> _Work to complete_: Retype, word for word, every line from the one holding "Screen dimensions: 1399x841" through the one holding "You are a computer-use agent. The" in the entries below, both included, and only those lines.

> _Materials provided_:
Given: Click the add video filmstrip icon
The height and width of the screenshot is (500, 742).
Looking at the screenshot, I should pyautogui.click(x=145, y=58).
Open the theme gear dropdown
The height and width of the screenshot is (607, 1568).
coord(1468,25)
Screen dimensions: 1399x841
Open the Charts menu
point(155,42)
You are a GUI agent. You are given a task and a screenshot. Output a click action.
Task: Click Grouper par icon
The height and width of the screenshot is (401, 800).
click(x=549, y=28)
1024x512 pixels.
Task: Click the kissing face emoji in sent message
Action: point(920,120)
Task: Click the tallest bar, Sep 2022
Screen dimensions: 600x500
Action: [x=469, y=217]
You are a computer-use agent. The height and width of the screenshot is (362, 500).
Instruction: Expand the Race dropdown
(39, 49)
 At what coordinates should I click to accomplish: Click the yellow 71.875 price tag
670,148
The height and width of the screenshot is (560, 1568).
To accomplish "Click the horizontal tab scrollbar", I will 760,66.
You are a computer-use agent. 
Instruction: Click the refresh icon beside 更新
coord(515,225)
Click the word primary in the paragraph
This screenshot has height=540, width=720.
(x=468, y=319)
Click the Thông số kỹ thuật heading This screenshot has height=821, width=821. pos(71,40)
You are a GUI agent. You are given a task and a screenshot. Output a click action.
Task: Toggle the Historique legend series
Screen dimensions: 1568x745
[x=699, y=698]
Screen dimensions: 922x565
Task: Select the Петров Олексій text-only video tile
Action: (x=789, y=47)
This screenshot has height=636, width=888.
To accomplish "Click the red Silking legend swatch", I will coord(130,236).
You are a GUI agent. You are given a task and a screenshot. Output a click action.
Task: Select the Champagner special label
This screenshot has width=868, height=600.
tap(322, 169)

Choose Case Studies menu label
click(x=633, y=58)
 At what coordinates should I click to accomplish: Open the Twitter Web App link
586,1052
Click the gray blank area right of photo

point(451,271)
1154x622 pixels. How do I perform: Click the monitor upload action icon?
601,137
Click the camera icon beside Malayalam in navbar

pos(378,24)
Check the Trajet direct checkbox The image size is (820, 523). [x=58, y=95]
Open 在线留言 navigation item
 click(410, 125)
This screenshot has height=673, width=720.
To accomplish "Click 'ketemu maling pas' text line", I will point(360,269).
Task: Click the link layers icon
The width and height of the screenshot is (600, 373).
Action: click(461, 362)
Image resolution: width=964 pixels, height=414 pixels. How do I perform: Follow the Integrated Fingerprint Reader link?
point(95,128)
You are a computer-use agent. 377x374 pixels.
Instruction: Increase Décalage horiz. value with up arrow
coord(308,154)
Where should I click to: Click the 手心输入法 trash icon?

> _Solution to the problem_:
Screen dimensions: 1399x841
Open the Charts menu
point(155,42)
You are a GUI agent. You are given a task and a screenshot. Output a click action.
Task: Click Grouper par icon
The height and width of the screenshot is (401, 800).
click(x=549, y=28)
1024x512 pixels.
Task: Click the kissing face emoji in sent message
Action: point(920,120)
Task: Click the tallest bar, Sep 2022
Screen dimensions: 600x500
Action: [x=469, y=217]
You are a computer-use agent. The height and width of the screenshot is (362, 500).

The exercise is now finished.